(Screenshot and document pointing material)
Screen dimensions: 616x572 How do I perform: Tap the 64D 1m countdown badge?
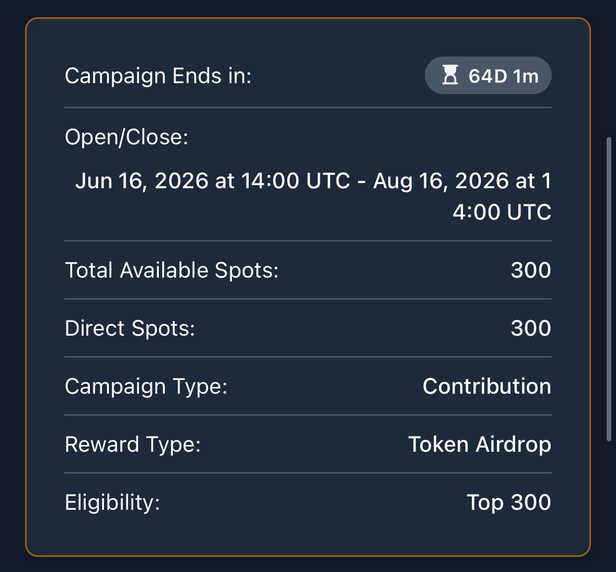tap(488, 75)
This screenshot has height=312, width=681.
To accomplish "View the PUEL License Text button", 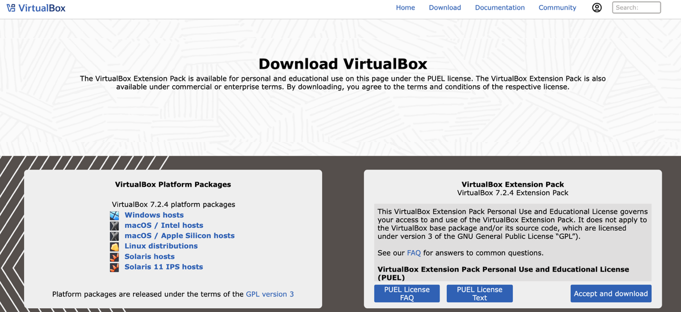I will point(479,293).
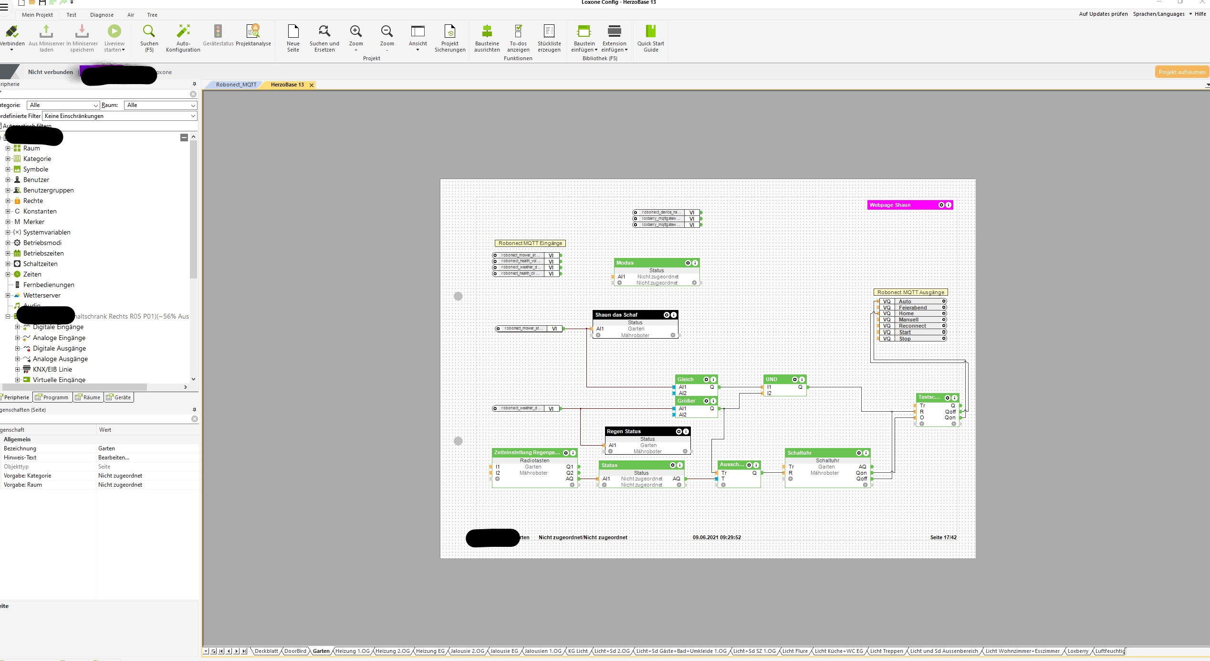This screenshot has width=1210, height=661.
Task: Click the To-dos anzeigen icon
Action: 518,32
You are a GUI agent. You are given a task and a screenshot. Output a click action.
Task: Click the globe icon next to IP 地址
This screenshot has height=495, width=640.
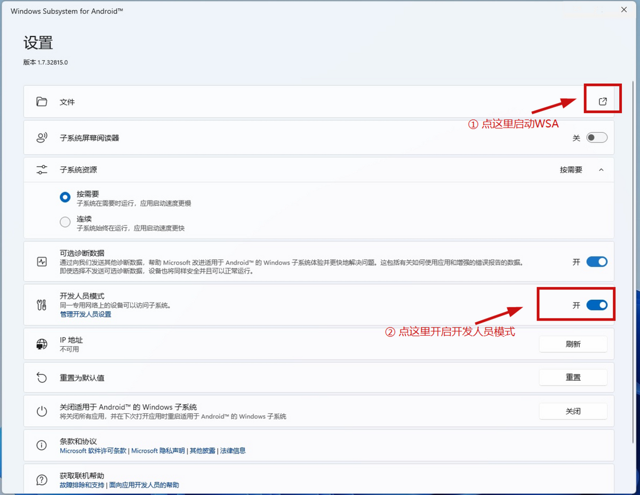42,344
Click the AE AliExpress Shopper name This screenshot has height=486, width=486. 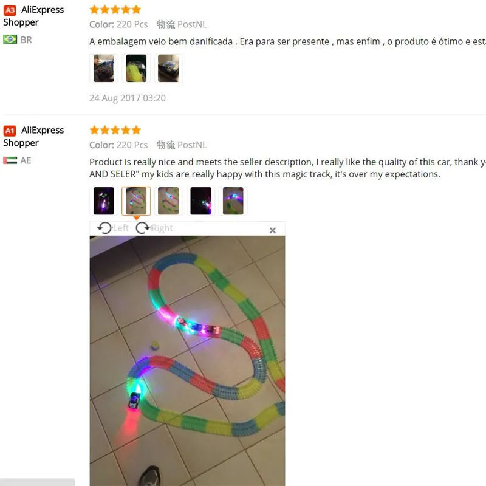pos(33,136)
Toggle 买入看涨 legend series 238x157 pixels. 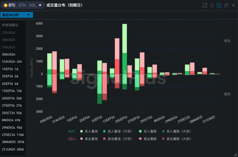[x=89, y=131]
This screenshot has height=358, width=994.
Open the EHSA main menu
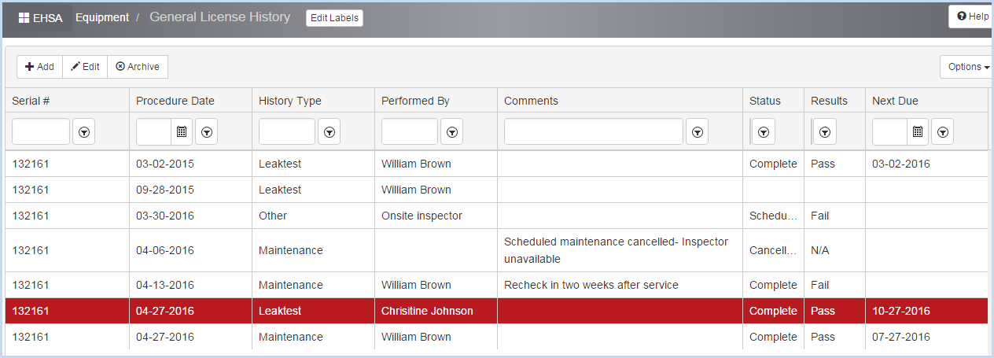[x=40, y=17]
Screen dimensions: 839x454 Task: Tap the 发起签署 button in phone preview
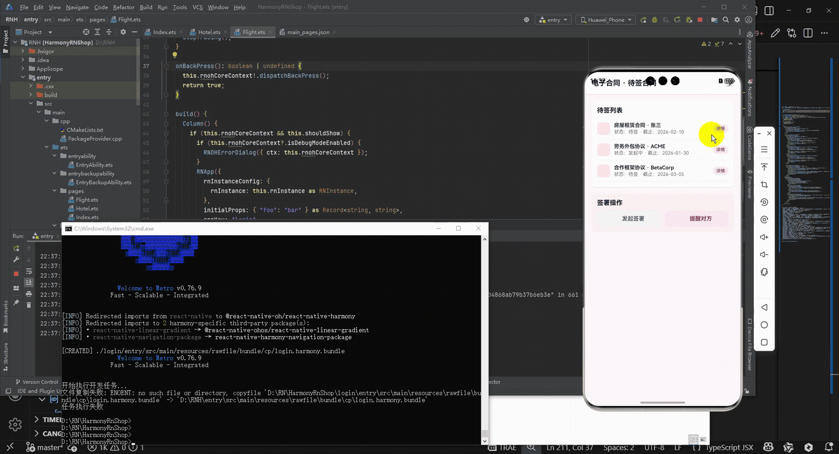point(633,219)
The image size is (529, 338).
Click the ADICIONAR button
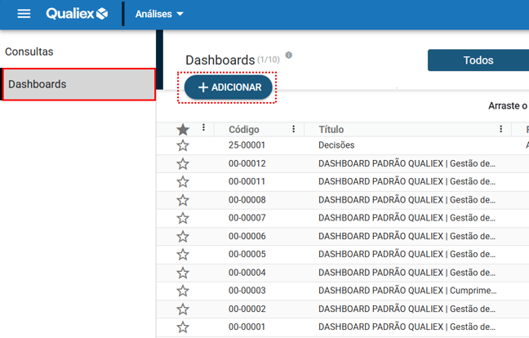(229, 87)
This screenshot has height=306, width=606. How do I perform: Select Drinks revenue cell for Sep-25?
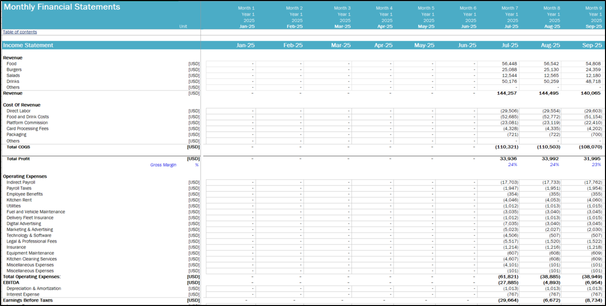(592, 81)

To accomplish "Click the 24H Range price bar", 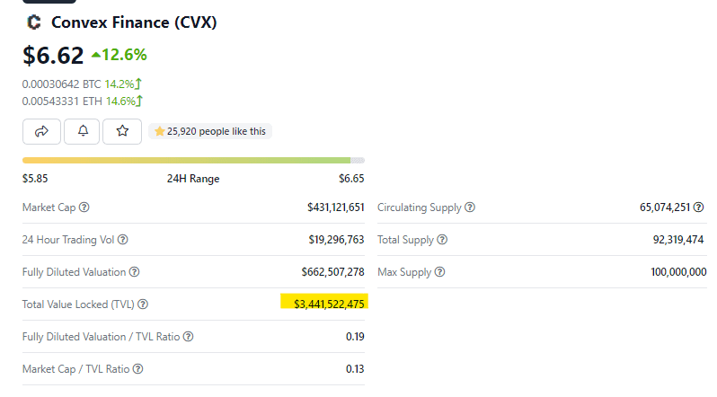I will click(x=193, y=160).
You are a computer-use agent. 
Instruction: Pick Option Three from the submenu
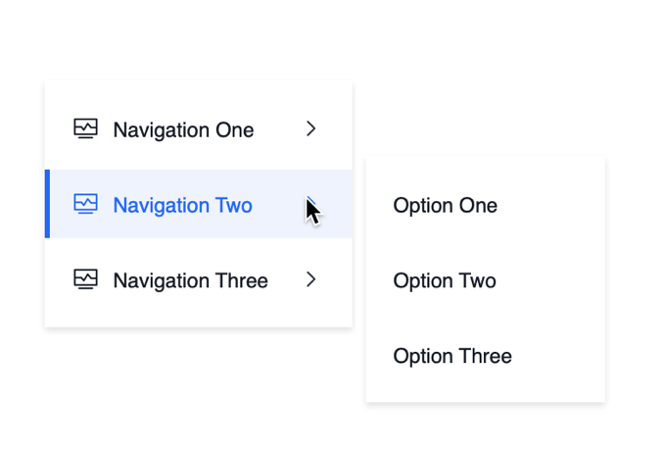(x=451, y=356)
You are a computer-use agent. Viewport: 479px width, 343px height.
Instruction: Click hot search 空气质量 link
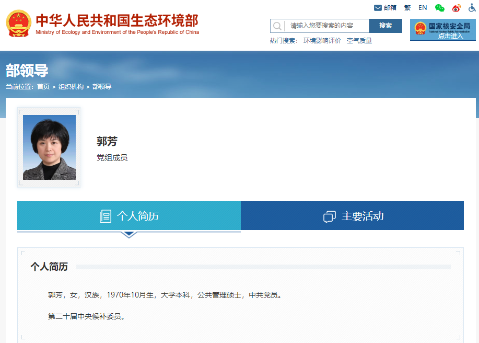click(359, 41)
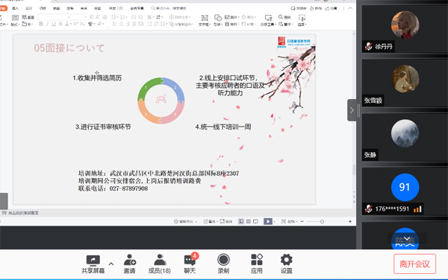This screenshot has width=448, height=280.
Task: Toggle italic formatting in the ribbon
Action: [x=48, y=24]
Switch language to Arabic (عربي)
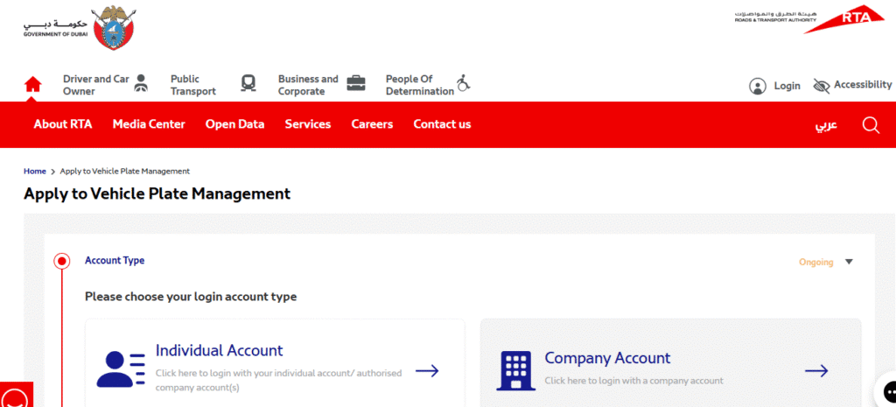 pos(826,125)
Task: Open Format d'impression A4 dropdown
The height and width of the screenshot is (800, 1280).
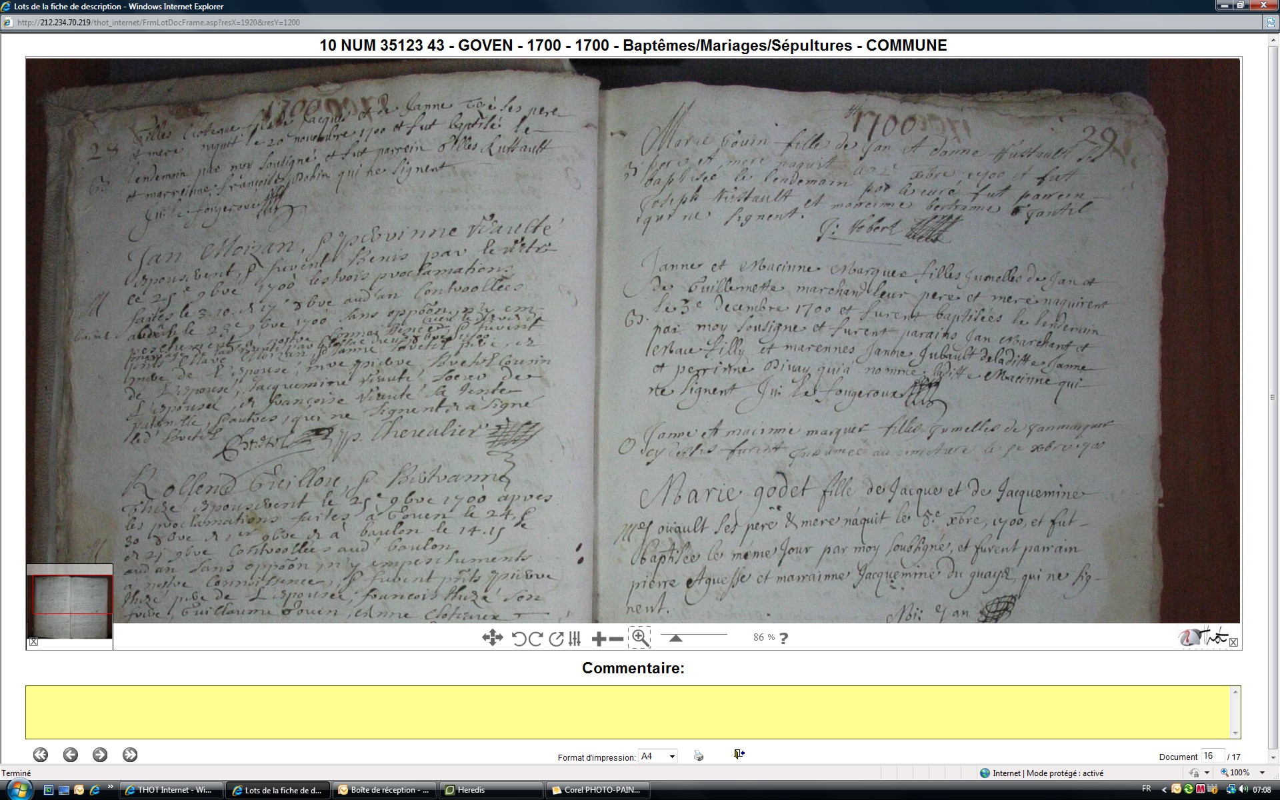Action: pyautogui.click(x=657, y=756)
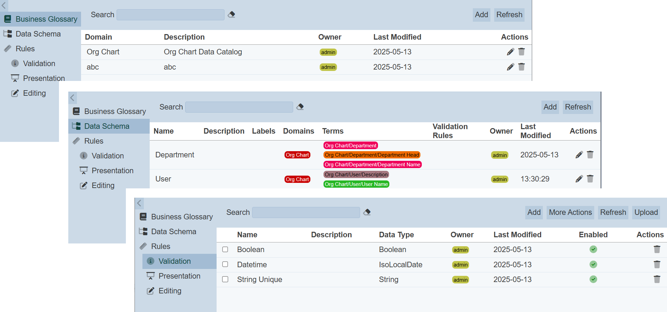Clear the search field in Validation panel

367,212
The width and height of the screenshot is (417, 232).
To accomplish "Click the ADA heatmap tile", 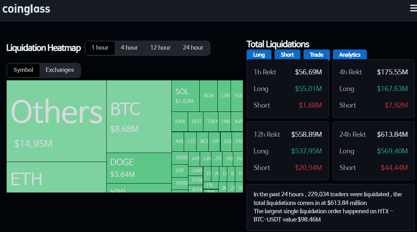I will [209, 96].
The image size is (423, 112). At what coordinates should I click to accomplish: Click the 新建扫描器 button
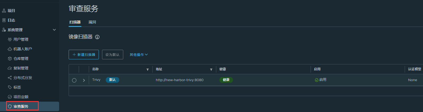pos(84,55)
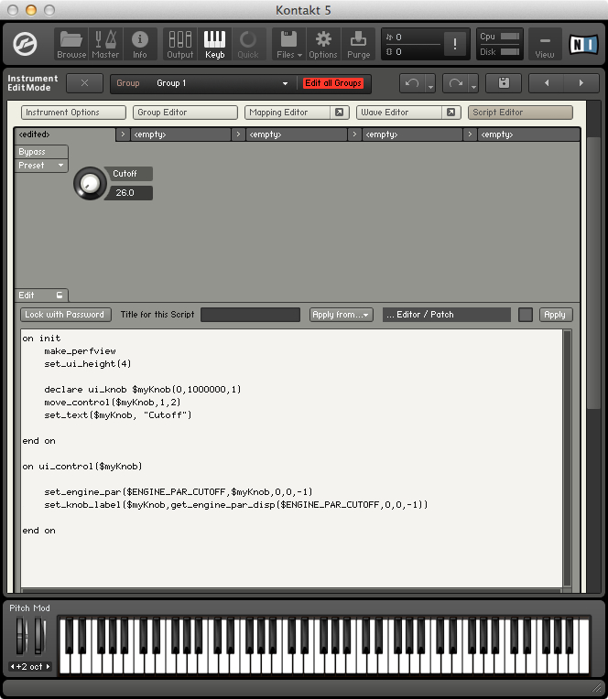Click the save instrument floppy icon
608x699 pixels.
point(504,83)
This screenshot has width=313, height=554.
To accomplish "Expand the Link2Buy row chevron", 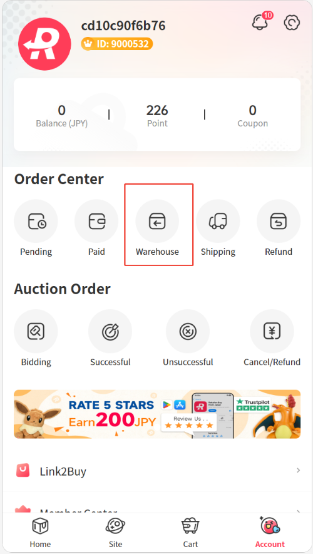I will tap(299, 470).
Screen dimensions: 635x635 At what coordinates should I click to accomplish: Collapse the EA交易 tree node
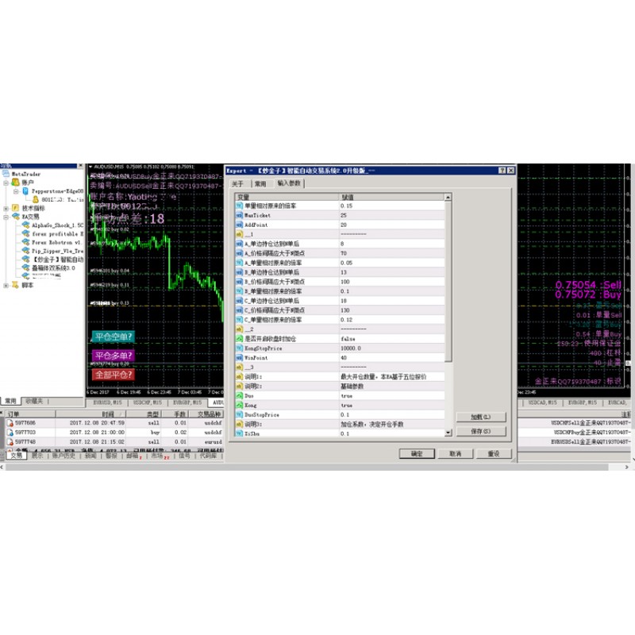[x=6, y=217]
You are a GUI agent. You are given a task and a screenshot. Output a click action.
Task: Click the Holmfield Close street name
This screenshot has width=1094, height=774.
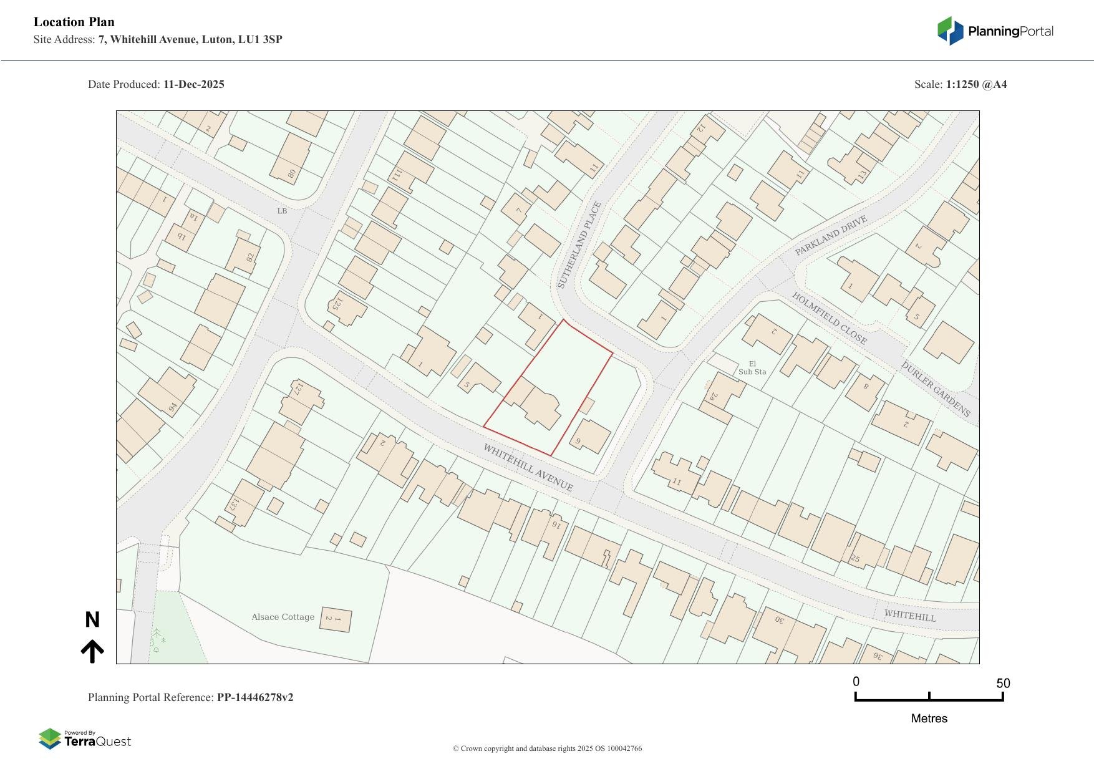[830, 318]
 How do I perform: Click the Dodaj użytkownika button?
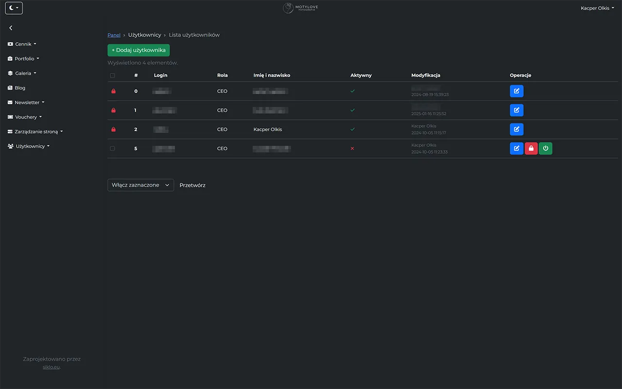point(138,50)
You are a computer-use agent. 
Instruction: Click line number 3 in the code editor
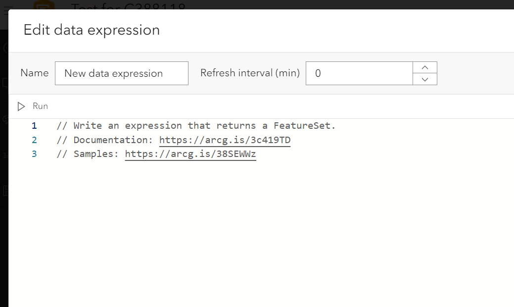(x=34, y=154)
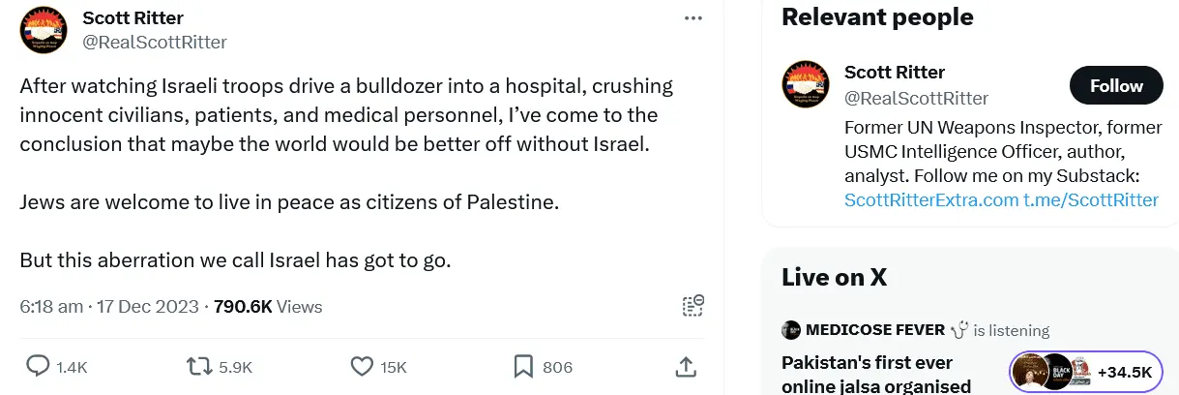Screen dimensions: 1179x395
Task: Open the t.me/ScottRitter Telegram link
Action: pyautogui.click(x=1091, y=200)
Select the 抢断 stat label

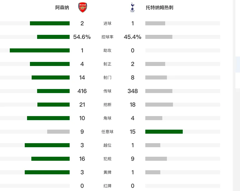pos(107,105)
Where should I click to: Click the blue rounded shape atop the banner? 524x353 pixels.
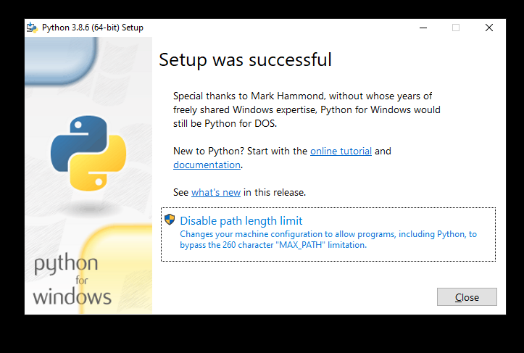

** Short problem **
Write out the stretch of the material above from the line containing "How do I perform: Click" through the line containing "Action: pyautogui.click(x=1091, y=200)", both included, reproducing each line precisely. Leave the pictures out of your answer.

** Final result **
 How do I perform: Click the Dodaj użytkownika button?
point(138,50)
You are a computer-use agent. 
Instruction: Click line number 3 in the code editor
(x=34, y=154)
Screen dimensions: 1179x395
Task: Open the t.me/ScottRitter Telegram link
Action: pyautogui.click(x=1091, y=200)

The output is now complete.